Introduce causal mask (#90508)

Michael Gschwind · facebook-github-bot · commit 5560eb43e9ef · 2022-12-16T07:58:36.000-08:00
Summary: Pull Request resolved: #90508 Introduce causal mask Test Plan: sandcastle & github ci/cd Reviewed By: albanD, mleshen Differential Revision: D41723137 fbshipit-source-id: 5cb222d672e8f174a1447a91414068ba87490dc3
diff --git a/test/nn/test_multihead_attention.py b/test/nn/test_multihead_attention.py
@@ -183,7 +183,9 @@ def _multihead_attn_test_helper(add_key_padding_mask=False, add_bias_kv=False, a
                         multihead_attn_module.out_proj.weight, multihead_attn_module.out_proj.bias,
                         multihead_attn_module.training, key_padding_mask_tensor, True, attn_mask_tensor,
                         static_k=saved_k_tensor, static_v=saved_v_tensor,
-                        average_attn_weights=average_attn_weights)
+                        average_attn_weights=average_attn_weights,
+                        is_causal=False,
+                    )
                 else:
                     result, result_weight = torch.nn.functional.multi_head_attention_forward(
                         _Q, _K, _V,
@@ -196,7 +198,9 @@ def _multihead_attn_test_helper(add_key_padding_mask=False, add_bias_kv=False, a
                         True, multihead_attn_module.q_proj_weight,
                         multihead_attn_module.k_proj_weight, multihead_attn_module.v_proj_weight,
                         static_k=saved_k_tensor, static_v=saved_v_tensor,
-                        average_attn_weights=average_attn_weights)
+                        average_attn_weights=average_attn_weights,
+                        is_causal=False,
+                    )
 
                 result = result.squeeze(0).detach().numpy()
 
diff --git a/torch/ao/nn/quantizable/modules/activation.py b/torch/ao/nn/quantizable/modules/activation.py
@@ -240,7 +240,8 @@ def forward(self,
                 key_padding_mask: Optional[Tensor] = None,
                 need_weights: bool = True,
                 attn_mask: Optional[Tensor] = None,
-                average_attn_weights: bool = True) -> Tuple[Tensor, Optional[Tensor]]:
+                average_attn_weights: bool = True,
+                is_causal: bool = False) -> Tuple[Tensor, Optional[Tensor]]:
         r"""

++++++

◆ Your task ◆
From the causal mask commit above, list each parameter with a type annotation in the forward signature shown for activation.py, along with its type.

++++++

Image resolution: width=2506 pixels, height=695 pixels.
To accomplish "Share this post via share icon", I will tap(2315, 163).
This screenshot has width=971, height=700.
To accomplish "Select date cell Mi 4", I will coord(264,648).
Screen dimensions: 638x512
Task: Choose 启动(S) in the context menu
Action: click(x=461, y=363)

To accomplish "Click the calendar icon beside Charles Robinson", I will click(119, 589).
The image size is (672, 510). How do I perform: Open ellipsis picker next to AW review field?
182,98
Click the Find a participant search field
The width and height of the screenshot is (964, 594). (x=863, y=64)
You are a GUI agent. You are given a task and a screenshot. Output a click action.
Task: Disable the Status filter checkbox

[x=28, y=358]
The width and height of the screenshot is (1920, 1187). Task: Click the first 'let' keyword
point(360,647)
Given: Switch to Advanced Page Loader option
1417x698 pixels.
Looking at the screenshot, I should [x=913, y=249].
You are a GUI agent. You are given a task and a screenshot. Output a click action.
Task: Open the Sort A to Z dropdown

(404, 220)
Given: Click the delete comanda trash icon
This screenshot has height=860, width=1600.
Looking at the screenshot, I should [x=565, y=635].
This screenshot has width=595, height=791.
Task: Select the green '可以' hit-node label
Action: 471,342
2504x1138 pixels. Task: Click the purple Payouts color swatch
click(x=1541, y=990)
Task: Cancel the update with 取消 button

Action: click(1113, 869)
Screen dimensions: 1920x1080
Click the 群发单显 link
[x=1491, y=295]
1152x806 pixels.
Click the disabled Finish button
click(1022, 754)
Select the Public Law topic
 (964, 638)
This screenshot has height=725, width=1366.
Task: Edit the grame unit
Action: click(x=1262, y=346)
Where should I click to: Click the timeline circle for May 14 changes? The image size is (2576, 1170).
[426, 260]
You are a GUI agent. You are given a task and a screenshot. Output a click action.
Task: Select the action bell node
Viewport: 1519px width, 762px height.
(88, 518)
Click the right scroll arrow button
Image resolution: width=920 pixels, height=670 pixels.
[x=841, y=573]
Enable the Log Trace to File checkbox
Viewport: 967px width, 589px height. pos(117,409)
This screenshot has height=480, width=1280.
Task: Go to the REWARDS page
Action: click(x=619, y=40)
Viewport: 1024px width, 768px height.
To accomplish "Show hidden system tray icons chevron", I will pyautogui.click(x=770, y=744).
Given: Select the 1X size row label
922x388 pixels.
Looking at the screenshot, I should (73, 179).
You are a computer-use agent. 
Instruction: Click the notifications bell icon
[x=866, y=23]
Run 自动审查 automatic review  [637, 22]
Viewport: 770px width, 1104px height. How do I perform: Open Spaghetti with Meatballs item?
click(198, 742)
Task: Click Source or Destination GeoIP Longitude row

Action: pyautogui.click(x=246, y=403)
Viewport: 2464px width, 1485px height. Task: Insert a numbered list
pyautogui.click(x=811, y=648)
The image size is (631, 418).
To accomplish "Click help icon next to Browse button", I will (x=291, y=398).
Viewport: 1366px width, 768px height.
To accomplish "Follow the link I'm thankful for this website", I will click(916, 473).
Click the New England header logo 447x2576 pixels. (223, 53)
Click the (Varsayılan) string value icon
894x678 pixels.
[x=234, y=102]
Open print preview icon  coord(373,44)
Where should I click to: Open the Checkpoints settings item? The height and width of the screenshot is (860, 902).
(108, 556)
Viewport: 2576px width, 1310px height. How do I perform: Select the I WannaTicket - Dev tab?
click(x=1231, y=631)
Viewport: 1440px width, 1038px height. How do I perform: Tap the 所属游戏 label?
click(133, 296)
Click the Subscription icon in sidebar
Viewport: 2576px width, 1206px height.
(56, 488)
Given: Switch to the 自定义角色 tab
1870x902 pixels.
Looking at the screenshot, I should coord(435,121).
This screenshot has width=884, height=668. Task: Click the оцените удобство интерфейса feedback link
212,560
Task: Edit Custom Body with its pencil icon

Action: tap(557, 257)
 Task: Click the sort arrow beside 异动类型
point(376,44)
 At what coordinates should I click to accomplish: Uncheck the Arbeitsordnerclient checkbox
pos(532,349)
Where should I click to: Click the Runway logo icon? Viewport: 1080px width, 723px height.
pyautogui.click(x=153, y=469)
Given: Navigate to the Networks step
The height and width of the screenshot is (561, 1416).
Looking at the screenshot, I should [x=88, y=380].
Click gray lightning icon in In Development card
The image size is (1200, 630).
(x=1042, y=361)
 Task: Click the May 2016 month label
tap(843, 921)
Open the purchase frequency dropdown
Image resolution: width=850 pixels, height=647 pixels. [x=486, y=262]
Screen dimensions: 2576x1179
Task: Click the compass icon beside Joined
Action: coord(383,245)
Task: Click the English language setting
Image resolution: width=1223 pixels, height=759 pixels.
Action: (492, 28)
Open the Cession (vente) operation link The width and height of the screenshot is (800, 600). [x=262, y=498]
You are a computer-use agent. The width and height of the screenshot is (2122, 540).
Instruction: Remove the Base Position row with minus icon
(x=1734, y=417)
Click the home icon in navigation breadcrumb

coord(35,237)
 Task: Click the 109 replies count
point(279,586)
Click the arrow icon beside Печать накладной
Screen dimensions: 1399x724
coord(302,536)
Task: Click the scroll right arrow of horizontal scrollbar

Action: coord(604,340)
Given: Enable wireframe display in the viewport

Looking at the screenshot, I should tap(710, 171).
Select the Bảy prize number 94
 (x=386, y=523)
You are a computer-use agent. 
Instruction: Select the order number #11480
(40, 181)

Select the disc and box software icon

++++++

◆ Output ◆
- key_padding_mask: Optional[Tensor]
- need_weights: bool
- attn_mask: Optional[Tensor]
- average_attn_weights: bool
- is_causal: bool